What to work on — Before you finish, make sure each line of the records has been retyped exactly.

Input material —

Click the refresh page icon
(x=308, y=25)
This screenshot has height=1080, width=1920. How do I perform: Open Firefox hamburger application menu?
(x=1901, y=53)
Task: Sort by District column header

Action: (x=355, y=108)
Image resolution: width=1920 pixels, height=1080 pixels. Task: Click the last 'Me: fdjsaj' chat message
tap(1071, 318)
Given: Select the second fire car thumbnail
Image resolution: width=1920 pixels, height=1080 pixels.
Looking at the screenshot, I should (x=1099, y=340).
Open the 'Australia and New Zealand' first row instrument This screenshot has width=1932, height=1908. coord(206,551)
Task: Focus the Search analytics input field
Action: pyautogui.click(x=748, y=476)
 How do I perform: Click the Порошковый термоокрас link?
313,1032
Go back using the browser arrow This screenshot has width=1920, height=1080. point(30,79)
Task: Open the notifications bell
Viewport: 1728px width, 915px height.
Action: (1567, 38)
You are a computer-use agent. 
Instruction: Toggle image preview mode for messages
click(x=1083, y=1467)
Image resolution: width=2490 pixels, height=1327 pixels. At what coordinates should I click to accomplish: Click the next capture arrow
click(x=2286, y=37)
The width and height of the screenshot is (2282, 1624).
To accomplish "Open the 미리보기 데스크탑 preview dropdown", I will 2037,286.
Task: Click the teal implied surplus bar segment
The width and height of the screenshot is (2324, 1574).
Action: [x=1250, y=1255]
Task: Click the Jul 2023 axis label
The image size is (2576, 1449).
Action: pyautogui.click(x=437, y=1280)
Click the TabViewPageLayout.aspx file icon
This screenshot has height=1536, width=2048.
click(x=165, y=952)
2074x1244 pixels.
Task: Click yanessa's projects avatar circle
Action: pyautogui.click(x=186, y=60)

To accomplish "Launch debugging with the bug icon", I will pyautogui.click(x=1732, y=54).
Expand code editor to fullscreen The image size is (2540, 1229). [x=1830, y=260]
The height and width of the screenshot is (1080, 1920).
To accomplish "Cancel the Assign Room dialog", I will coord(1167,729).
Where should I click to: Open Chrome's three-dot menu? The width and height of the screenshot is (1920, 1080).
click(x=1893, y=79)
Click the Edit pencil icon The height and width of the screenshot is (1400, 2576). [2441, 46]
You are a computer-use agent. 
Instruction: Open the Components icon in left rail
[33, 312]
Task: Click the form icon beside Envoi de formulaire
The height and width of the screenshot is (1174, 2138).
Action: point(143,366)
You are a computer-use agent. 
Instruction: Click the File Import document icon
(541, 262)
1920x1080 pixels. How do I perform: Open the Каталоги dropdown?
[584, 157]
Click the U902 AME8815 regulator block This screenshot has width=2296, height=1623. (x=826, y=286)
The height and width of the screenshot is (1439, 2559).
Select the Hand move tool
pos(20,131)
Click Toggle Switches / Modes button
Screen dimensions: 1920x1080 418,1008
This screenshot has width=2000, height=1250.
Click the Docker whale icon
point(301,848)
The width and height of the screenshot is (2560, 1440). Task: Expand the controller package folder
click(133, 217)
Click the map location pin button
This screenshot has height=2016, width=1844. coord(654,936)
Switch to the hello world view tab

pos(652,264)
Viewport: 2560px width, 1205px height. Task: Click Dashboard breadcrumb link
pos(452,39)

Expected answer —
Click the refresh page icon
(x=308, y=25)
This screenshot has height=1080, width=1920. How do I perform: Open Firefox hamburger application menu?
(x=1901, y=53)
Task: Sort by District column header

Action: (x=355, y=108)
Image resolution: width=1920 pixels, height=1080 pixels. Task: Click the last 'Me: fdjsaj' chat message
tap(1071, 318)
Given: Select the second fire car thumbnail
Image resolution: width=1920 pixels, height=1080 pixels.
Looking at the screenshot, I should (x=1099, y=340).
Open the 'Australia and New Zealand' first row instrument This screenshot has width=1932, height=1908. coord(206,551)
Task: Focus the Search analytics input field
Action: pyautogui.click(x=748, y=476)
 How do I perform: Click the Порошковый термоокрас link?
313,1032
Go back using the browser arrow This screenshot has width=1920, height=1080. point(30,79)
Task: Open the notifications bell
Viewport: 1728px width, 915px height.
Action: (1567, 38)
You are a computer-use agent. 
Instruction: Toggle image preview mode for messages
click(x=1083, y=1467)
Image resolution: width=2490 pixels, height=1327 pixels. At what coordinates should I click to accomplish: Click the next capture arrow
click(x=2286, y=37)
The width and height of the screenshot is (2282, 1624).
To accomplish "Open the 미리보기 데스크탑 preview dropdown", I will 2037,286.
Task: Click the teal implied surplus bar segment
The width and height of the screenshot is (2324, 1574).
Action: [x=1250, y=1255]
Task: Click the Jul 2023 axis label
The image size is (2576, 1449).
Action: pyautogui.click(x=437, y=1280)
Click the TabViewPageLayout.aspx file icon
This screenshot has height=1536, width=2048.
click(x=165, y=952)
2074x1244 pixels.
Task: Click yanessa's projects avatar circle
Action: pyautogui.click(x=186, y=60)

To accomplish "Launch debugging with the bug icon", I will pyautogui.click(x=1732, y=54).
Expand code editor to fullscreen The image size is (2540, 1229). [x=1830, y=260]
The height and width of the screenshot is (1080, 1920).
To accomplish "Cancel the Assign Room dialog", I will coord(1167,729).
Where should I click to: Open Chrome's three-dot menu? The width and height of the screenshot is (1920, 1080).
click(x=1893, y=79)
Click the Edit pencil icon The height and width of the screenshot is (1400, 2576). [2441, 46]
You are a computer-use agent. 
Instruction: Open the Components icon in left rail
[33, 312]
Task: Click the form icon beside Envoi de formulaire
The height and width of the screenshot is (1174, 2138).
Action: point(143,366)
You are a computer-use agent. 
Instruction: Click the File Import document icon
(541, 262)
1920x1080 pixels. How do I perform: Open the Каталоги dropdown?
[584, 157]
Click the U902 AME8815 regulator block This screenshot has width=2296, height=1623. (x=826, y=286)
The height and width of the screenshot is (1439, 2559).
Select the Hand move tool
pos(20,131)
Click Toggle Switches / Modes button
Screen dimensions: 1920x1080 418,1008
This screenshot has width=2000, height=1250.
Click the Docker whale icon
point(301,848)
The width and height of the screenshot is (2560, 1440). Task: Expand the controller package folder
click(133, 217)
Click the map location pin button
This screenshot has height=2016, width=1844. coord(654,936)
Switch to the hello world view tab

pos(652,264)
Viewport: 2560px width, 1205px height. Task: Click Dashboard breadcrumb link
pos(452,39)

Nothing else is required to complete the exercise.